Review: FF #10 – Matt Fraction & Mike Allred

FF10I’m not entirely sure what I think about this issue. On the one hand it dares to go places most creative teams don’t – breaking down the barriers between the creator and the creation, by placing Fraction, Allred and editor Tom Brevoot into their own comic; for the most part making it an enjoyable and silly tale. On the other hand, this story can feel a little too much like one big inside joke, and does require a working knowledge of each of these characters to fully appreciate. To be fair, a lesser day in the issues of FF is still nothing to sneeze at, and the team manage to create a book that still stands out, if for sometimes the wrong reasons.

The issue is split between two stories, one with the more outcast members of the FF engaged in twenty questions with a madman as one of their own is forced to kill the old man who may-or-may-not be Johnny Storm, and another as the rest of the members take a microscopic field trip with the Marvel creative team. The aforementioned game is great and still manages to live up to the standard seen in previous issues, but the field trip does seem to feel a bit out of place. Full of inside jokes and references to the team’s social media presence, like Tom Breevot’s Formspring, this issue isn’t really aimed at anyone who hasn’t got anything more than a cursory knowledge of these people.

Thankfully, the accompanying FF members remain fun, with Scott Lang’s dialogue reminiscent of an actual parent – remaining empathetic and dismissive, especially regarding the children’s love of the tiger. It speaks volumes of the character – a man who has lost his child and is beginning to let these few take her place, and Fraction really hits the nail on the head here.

The other half of the issue is great, letting the other characters shine. Tong in particular is a character that continues to grow, following her change earlier in the series, and is becoming a larger and more fun part of the team. Alex is still battling between saving his parents, and betraying the FF.

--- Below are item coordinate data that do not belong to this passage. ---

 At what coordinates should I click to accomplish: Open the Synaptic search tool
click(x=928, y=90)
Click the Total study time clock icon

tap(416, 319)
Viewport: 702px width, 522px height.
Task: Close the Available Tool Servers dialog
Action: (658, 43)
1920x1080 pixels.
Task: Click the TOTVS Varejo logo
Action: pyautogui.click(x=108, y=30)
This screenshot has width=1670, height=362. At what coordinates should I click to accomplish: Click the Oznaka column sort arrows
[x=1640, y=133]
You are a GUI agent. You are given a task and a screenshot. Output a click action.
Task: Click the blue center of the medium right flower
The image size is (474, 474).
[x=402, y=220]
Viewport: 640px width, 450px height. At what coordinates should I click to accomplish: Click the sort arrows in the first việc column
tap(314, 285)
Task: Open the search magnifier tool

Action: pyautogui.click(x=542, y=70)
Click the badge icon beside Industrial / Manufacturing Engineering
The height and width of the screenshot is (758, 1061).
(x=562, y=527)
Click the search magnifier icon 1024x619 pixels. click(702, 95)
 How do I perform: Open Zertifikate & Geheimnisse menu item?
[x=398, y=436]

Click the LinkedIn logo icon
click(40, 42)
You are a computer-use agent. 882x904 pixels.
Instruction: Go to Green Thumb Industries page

What else can I say about the Allreds that hasn’t been said already? They are great, plain and simple, and this issue continues to be a large selling point. I really cannot speak any more highly about those two, and I love coming back to them each week.

Despite a very risky choice taking place in the issue, it still manages to be a great read. I’m glad that this team is making choices like this, and while FF #10 doesn’t hit all the right notes, it still manages to sing strongly.